• [ASSIGNMENT]: Transcribe the data that follows without changing a word, and omit the pictures.

• [RECORD SET]:
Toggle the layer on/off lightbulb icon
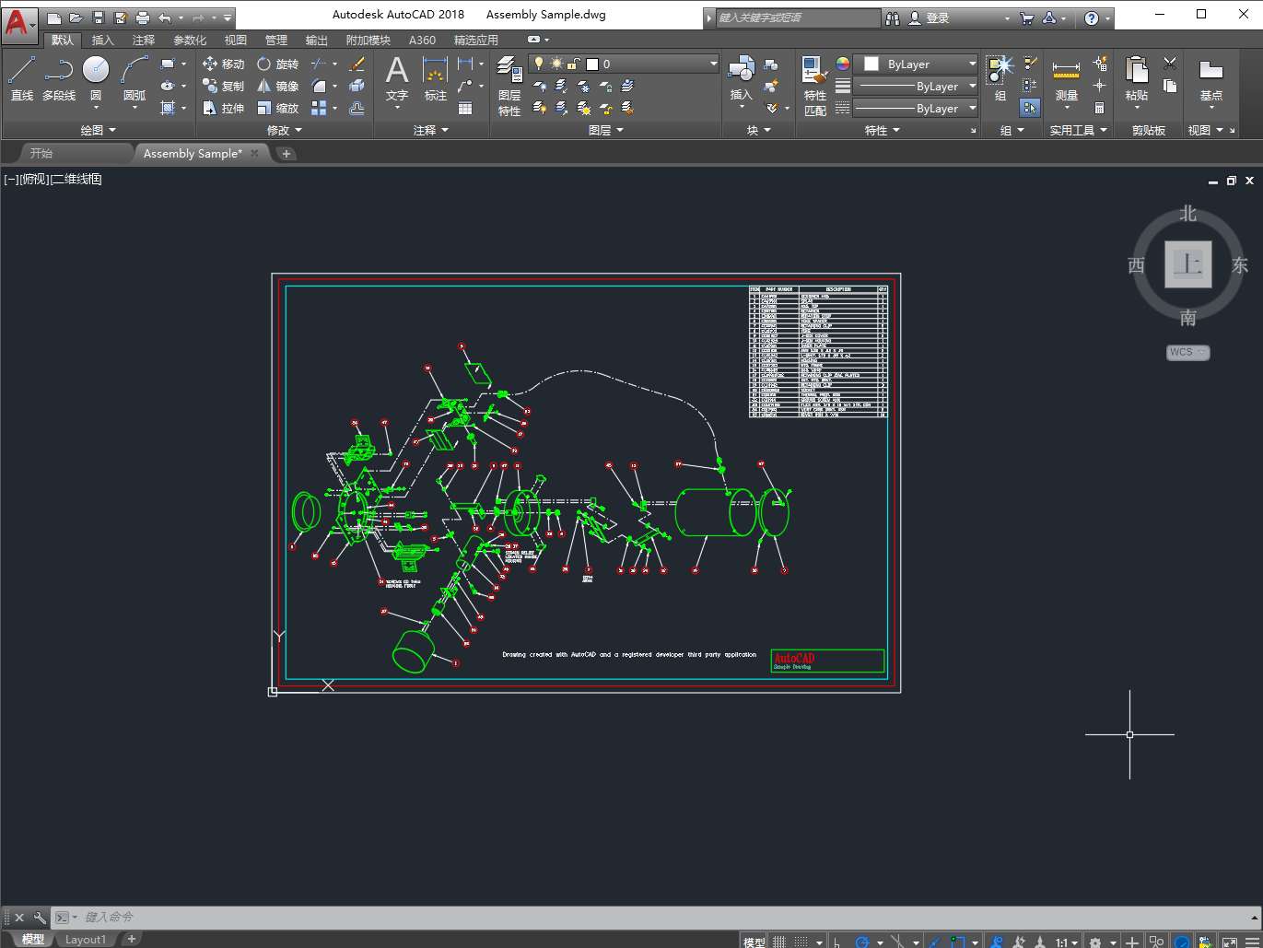This screenshot has height=948, width=1263. click(x=539, y=64)
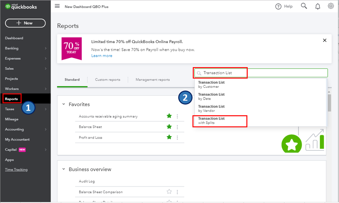
Task: Open the navigation hamburger menu
Action: [x=57, y=6]
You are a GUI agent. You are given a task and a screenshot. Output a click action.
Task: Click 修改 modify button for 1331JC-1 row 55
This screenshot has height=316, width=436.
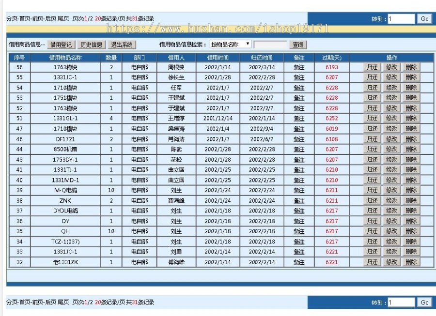click(x=392, y=77)
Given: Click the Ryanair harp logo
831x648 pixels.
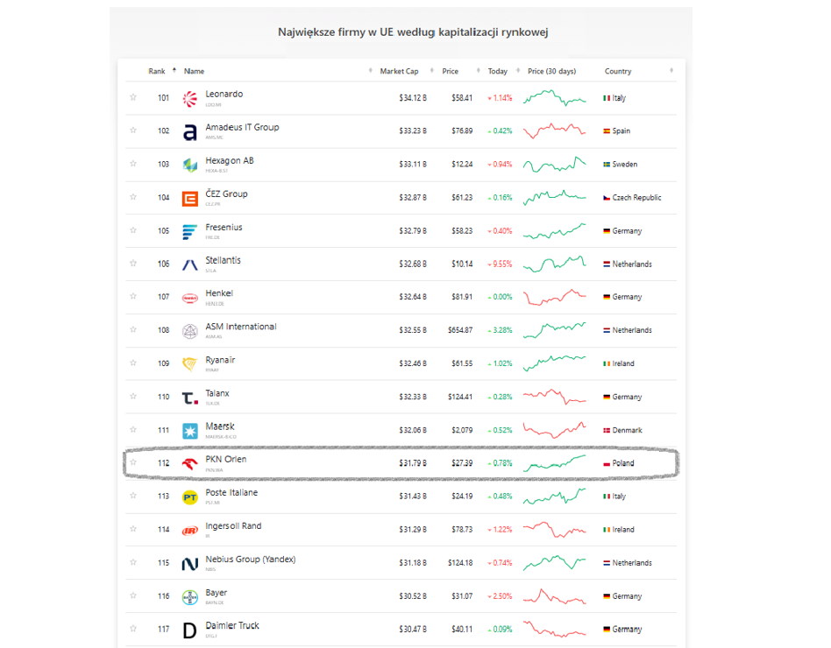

• [SOLUTION]:
Toggle the layer on/off lightbulb icon
This screenshot has height=948, width=1263. click(x=539, y=64)
Task: Open the navigation hamburger menu
Action: [x=57, y=6]
You are a GUI agent. You are given a task and a screenshot. Output a click action.
Task: Click 修改 modify button for 1331JC-1 row 55
This screenshot has height=316, width=436.
click(x=392, y=77)
Given: Click the Ryanair harp logo
831x648 pixels.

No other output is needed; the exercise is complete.